No es mi caso. No desprecio las películas de terror porque me considere muy valiente. Al contrario, les huyo porque me declaro una gallina. Me dan miedo los animales venenosos, las tormentas eléctricas, el mar, los carros, las ratas, los policías y los ladrones, las agujas, los terremotos y el fuego. Me asusta tomar un taxi en la calle, sacar plata del cajero, ir al médico y manejar en Bogotá.
Y como también le tengo miedo al miedo, esa tarde de lunes festivo deseaba que no quedaran boletas para Anabelle: “Ya es suficiente con el pavor que me produce la realidad. ¿Por qué voy a buscar en la ficción más razones para atormentarme?”. Pensaba que los cobardes como yo no necesitamos subir a la montaña rusa, entrar a la casa embrujada, practicar deportes extremos ni ver películas aterradoras. La adrenalina que nuestros amigos atribuyen a experiencias como estas, nuestro cuerpo la libera gratis.
Pero algo pasó durante la proyección que me hizo cuestionar estos preceptos. Aunque no me di cuenta mientras sucedía, sino mucho tiempo después, Anabelle neutralizó mis ansiedades y las reemplazó con otras, más fáciles de digerir. Cada vez que salté de la silla, me tapé los ojos para no ver una escena o rasguñé el brazo de mi novio, lo disfruté porque estaba a salvo. Todo lo que me hacía sufrir estaba al otro lado de la pantalla, lejos de mí. Aunque la película no me pareció buena, ahora sé que fui feliz mientras la vi; durante 99 minutos no temí por mi vida sino por la de unas personas que ni siquiera existen. Además, los alaridos, la sangre, los portazos y la cara de la muñeca poseída me obligaron a desentenderme de las preocupaciones que me agobian todos los lunes festivos por la noche.

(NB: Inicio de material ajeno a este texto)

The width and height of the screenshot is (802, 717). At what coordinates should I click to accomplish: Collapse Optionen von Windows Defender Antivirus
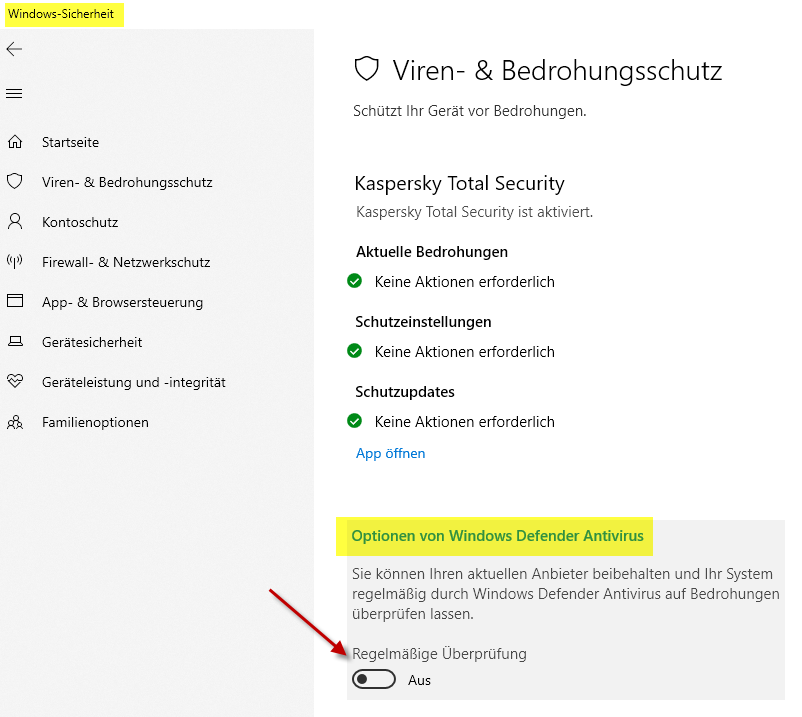(x=497, y=537)

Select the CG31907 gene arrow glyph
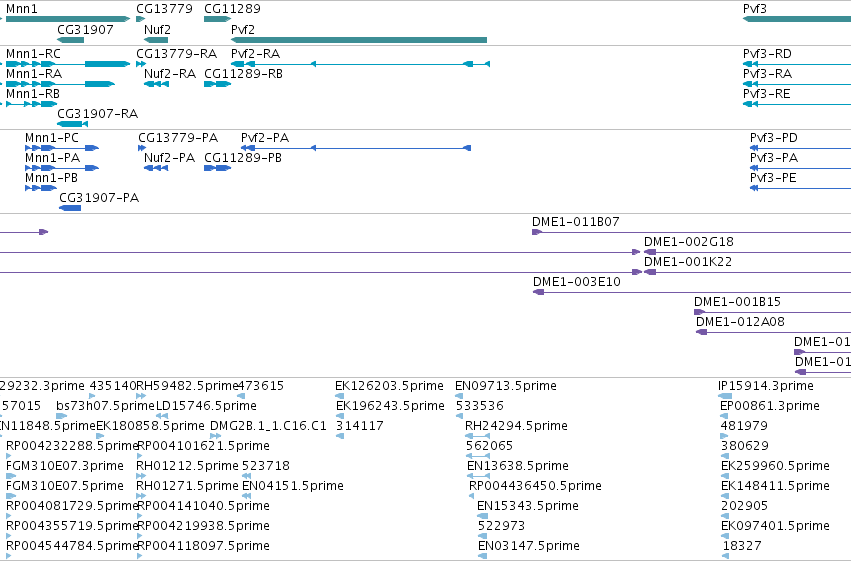tap(71, 40)

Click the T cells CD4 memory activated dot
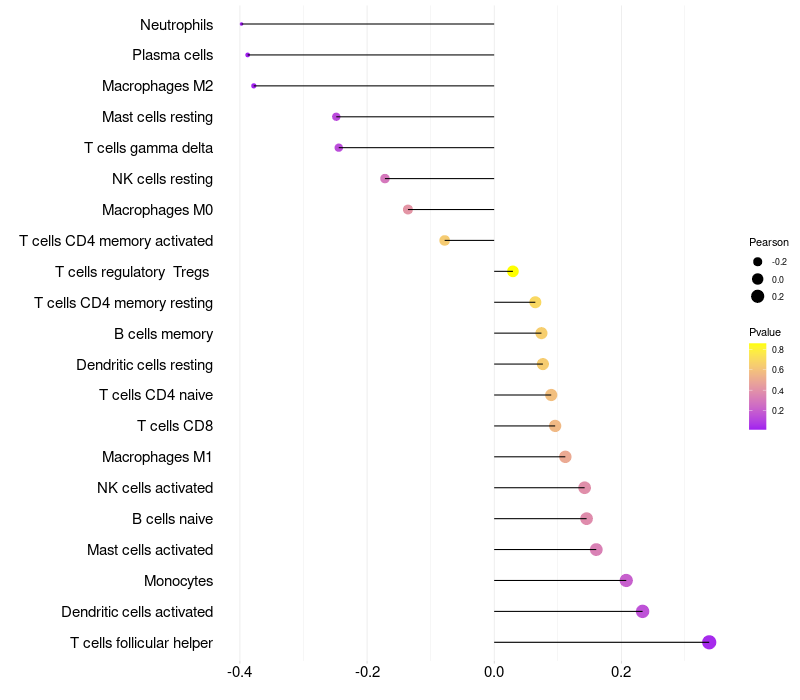[444, 240]
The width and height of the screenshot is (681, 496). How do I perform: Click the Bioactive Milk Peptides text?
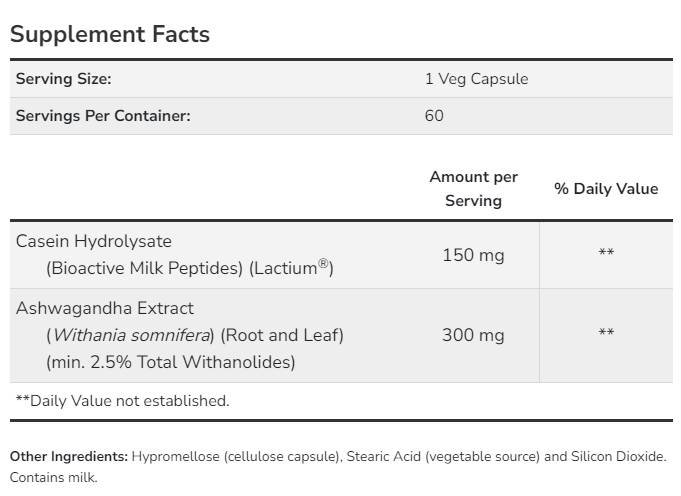pyautogui.click(x=143, y=268)
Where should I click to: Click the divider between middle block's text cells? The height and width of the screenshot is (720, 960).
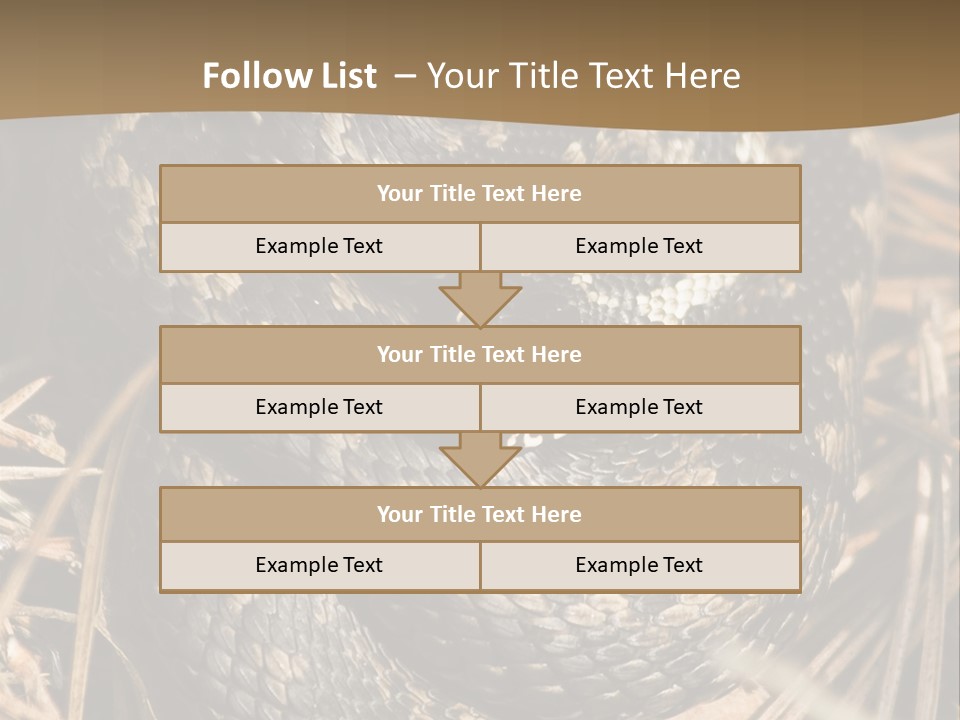(480, 407)
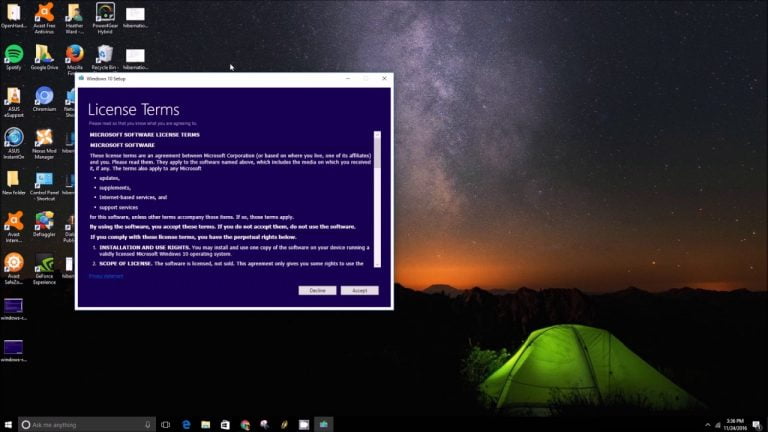Launch Avast Free Antivirus desktop icon

(x=44, y=14)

Sigo pensando que el mundo es un lugar aterrador. Pero desde ese día me he estado haciendo preguntas como estas: ¿De dónde vienen los miedos? ¿Por qué no me asustan los fantasmas ni el diablo ni los zombis y sí me desvelan cosas tan mundanas como que haya un escape de gas en mi casa y muera mientras duermo? ¿Cuáles de mis temores me protegen del peligro y cuáles me amargan la vida? ¿Todas las culturas tienen sus propios monstruos y sus propias leyendas tenebrosas? ¿Por qué?

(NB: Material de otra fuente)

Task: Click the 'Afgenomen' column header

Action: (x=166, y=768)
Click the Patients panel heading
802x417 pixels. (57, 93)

Todavía no he encontrado respuestas satisfactorias para cada una de estas preguntas pero me he dado cuenta de que todas están relacionadas entre sí. También sospecho que una clave para responderlas es entender que nadie está libre de miedos. Porque si partimos de la base de que incluso los valientes se asustan a veces, podremos aceptar que el temor hace parte de la vida. Además, ni las películas de terror ni los libros espeluznantes son el origen del miedo: él ya está ahí, adentro de nosotros. La ficción solo le permite salir un rato, dar un paseo, jugar con nosotros y, también, darnos la oportunidad de jugar con él.
Los que saben del tema conocen este fenómeno con el nombre de catarsis, una palabra que viene del griego y que significa purificación. Yo no sé tanto, y hasta hace unas semanas no me interesaba, pero ahora creo entender a qué se refieren y ya no siento que los fanáticos del cine de horror sean masoquistas. Aunque tampoco se va a convertir en mi género favorito, estoy comprendiendo su importancia. Entre dejar al miedo encerrado, pudriéndose y agarrando mal olor, y abrirle la puerta de vez en cuando en un entorno libre de peligros –como el cine o la sala de mi casa–, elijo la segunda opción.